The debate, if we can call it that, was rekindled last week, after the Federal Court of Appeal affirmed a lower court’s ruling striking down a government policy (though it is not law) banning face coverings at citizenshi­p ceremonies. The Conservati­ves seized the opportunit­y to drive this wellworn political wedge in deeper, vowing to take the case to the Supreme Court of Canada and pledging to introduce a legislated ban within 100 days of re-election.

That prompted the other parties to declare (or re-declare) their positions on the issue. Liberal Leader Justin Trudeau, to his credit, straightfo­rwardly reaffirmed his party’s support of the court’s decision, saying, “we will be looking at ensuring that Canadians’ rights are respected right across the country.” The Bloc Québécois, trailing badly in the polls and desperate for an opening, lunged hard in the other direction, releasing a 20-second ad showing a great black gob of oil dropping from a pipeline and morphing into a niqab (no, we don’t get the connection either, but presumably viewers were supposed to be equally repelled by both). Bloc Leader Gilles Duceppe went so far as to demand the notwithsta­nding clause be invoked to deal with the apparent national emergency presented by a few dozen women covering their faces at citizenshi­p ceremonies.

NDP Leader Tom Mulcair, meanwhile, seemed caught in the middle: not wanting to alienate the party’s support in Quebec and facing divisions within his caucus, he defended the court’s decision but noted that “anyone seeking citizenshi­p must uncover their face to identify themselves before swearing the oath.” Which is of course the status quo — as a matter of current practice, women wearing the niqab must show their face in private to a female citizenshi­p officer just before the ceremony — and which highlights just how bogus this issue really is.

A little perspectiv­e, please. Of Canada’s Muslim population (just 3.2 per cent of the total, according to the 2011 census), only a tiny minority of women opt to wear the niqab in everyday life. By law, these women are permitted to cover their faces while engaging in nearly all activities, except where legitimate issues of identifica­tion or security come into play, such as posing for a driver’s licence photo, going through security at an airport, testifying (in some cases) in court — or becoming a citizen. No one seriously contests the need for these exceptions, just as no one should seriously question the broader rule, embodied in the Charter of Rights and Freedoms, that individual­s and groups have a right to conduct themselves as they see fit, even in ways that others might find inappropri­ate or objectiona­ble, so long as they do no actual harm to anyone. It is up to the state, always, to show why freedom should be limited, not the individual to show why he should be free. Which is why the government’s case failed.
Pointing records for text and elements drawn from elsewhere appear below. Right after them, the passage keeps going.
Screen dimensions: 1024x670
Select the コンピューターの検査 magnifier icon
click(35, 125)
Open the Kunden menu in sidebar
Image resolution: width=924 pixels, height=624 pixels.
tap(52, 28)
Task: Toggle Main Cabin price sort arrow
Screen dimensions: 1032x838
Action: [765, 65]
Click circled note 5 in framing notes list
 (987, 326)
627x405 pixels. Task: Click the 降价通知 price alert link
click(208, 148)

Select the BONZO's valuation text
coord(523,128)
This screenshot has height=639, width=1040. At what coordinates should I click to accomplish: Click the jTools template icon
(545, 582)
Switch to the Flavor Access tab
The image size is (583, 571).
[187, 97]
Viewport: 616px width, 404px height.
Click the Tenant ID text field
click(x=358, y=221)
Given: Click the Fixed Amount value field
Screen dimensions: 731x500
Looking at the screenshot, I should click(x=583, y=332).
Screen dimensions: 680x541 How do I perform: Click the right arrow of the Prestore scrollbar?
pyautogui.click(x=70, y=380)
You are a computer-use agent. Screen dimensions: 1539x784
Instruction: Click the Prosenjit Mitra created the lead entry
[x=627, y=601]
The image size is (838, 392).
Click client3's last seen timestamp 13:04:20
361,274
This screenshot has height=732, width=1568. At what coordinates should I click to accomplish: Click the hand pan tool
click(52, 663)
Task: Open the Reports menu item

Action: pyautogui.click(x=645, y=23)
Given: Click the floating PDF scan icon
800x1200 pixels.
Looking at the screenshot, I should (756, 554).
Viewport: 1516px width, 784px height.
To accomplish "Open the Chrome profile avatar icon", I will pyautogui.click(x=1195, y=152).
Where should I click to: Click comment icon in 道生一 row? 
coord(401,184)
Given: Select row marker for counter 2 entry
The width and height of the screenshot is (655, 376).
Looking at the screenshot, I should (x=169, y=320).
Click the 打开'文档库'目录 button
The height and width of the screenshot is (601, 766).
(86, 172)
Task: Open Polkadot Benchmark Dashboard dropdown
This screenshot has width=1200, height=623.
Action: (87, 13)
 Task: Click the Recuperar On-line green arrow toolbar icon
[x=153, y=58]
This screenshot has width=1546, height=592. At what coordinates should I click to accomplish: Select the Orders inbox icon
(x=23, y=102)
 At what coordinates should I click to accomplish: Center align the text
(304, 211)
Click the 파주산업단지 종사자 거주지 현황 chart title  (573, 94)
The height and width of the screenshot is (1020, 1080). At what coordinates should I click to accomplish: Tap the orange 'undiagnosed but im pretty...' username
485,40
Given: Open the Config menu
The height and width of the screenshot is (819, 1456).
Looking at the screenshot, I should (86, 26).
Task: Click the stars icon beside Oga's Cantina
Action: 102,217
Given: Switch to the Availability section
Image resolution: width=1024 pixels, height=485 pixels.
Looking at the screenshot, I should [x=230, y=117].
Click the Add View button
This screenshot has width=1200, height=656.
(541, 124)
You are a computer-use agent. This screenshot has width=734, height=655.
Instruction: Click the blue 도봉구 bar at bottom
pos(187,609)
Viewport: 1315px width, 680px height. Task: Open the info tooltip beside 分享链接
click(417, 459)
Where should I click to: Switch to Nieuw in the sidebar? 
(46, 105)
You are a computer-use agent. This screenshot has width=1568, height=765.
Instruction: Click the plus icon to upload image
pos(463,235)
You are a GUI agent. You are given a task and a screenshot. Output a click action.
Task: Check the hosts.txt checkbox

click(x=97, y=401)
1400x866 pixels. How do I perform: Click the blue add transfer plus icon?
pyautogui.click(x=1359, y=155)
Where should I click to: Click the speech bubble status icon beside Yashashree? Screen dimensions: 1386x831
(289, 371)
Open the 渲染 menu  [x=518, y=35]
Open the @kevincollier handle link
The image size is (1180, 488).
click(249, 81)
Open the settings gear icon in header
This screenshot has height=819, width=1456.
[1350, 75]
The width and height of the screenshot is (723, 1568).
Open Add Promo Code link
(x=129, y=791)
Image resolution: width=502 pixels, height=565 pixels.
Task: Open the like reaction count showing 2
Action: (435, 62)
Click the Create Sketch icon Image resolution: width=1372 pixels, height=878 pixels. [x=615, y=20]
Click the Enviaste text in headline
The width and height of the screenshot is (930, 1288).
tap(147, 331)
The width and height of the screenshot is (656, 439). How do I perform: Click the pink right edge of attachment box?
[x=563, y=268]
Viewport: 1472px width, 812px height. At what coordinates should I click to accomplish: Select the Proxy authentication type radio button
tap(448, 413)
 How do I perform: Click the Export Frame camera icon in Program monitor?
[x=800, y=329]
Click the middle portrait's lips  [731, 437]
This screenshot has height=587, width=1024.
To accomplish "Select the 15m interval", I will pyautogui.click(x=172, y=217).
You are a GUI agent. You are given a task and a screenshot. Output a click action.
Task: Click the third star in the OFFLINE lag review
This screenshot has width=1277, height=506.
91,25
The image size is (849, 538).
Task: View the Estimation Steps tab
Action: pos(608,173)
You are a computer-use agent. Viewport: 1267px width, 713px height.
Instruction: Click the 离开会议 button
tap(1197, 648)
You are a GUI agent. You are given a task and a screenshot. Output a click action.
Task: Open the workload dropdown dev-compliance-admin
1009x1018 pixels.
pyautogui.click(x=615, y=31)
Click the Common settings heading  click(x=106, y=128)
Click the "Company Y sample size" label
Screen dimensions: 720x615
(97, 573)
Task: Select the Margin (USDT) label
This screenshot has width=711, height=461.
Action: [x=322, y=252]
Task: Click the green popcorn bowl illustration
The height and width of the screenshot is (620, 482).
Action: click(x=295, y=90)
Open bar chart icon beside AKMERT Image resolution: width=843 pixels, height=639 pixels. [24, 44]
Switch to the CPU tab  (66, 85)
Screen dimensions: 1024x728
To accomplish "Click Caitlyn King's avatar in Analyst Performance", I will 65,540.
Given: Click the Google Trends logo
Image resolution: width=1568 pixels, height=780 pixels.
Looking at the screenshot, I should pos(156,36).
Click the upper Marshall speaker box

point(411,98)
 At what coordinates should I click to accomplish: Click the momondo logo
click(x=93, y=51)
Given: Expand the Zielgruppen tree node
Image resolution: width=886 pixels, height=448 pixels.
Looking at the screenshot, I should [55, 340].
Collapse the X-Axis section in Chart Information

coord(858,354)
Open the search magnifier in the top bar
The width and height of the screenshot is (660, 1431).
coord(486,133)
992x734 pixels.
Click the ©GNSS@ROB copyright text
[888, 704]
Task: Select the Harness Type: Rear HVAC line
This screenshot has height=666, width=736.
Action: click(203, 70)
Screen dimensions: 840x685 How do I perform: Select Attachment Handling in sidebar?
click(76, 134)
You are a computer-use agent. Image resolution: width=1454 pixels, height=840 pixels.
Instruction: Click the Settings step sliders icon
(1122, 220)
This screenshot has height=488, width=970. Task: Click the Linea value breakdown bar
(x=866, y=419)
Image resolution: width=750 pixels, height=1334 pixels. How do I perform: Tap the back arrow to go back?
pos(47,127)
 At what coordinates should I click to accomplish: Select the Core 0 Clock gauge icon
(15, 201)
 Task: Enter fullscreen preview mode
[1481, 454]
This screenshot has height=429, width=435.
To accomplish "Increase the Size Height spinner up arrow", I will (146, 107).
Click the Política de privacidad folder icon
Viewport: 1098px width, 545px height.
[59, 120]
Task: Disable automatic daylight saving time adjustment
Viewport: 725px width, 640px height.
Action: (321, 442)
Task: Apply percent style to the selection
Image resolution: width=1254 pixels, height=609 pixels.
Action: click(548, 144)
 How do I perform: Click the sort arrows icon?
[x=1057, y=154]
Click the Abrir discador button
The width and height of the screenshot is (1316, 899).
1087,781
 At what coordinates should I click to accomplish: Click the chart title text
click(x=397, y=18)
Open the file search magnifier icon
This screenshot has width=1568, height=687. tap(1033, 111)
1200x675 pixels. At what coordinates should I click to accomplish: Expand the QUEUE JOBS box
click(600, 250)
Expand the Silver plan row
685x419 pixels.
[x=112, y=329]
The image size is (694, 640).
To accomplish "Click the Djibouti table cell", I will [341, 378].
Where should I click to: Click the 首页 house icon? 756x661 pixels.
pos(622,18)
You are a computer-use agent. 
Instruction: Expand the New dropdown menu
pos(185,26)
Demagoguin­g an issue in a close election campaign is all very well, but not when it comes at the expense of an often-targeted and easily exploited religious minority. There are so many other, larger issues the parties could and should be debating. That instead they have devoted so much time to discussing whether a woman may remove her veil before taking the oath, or whether she must also take it off while reciting it, should shame them all.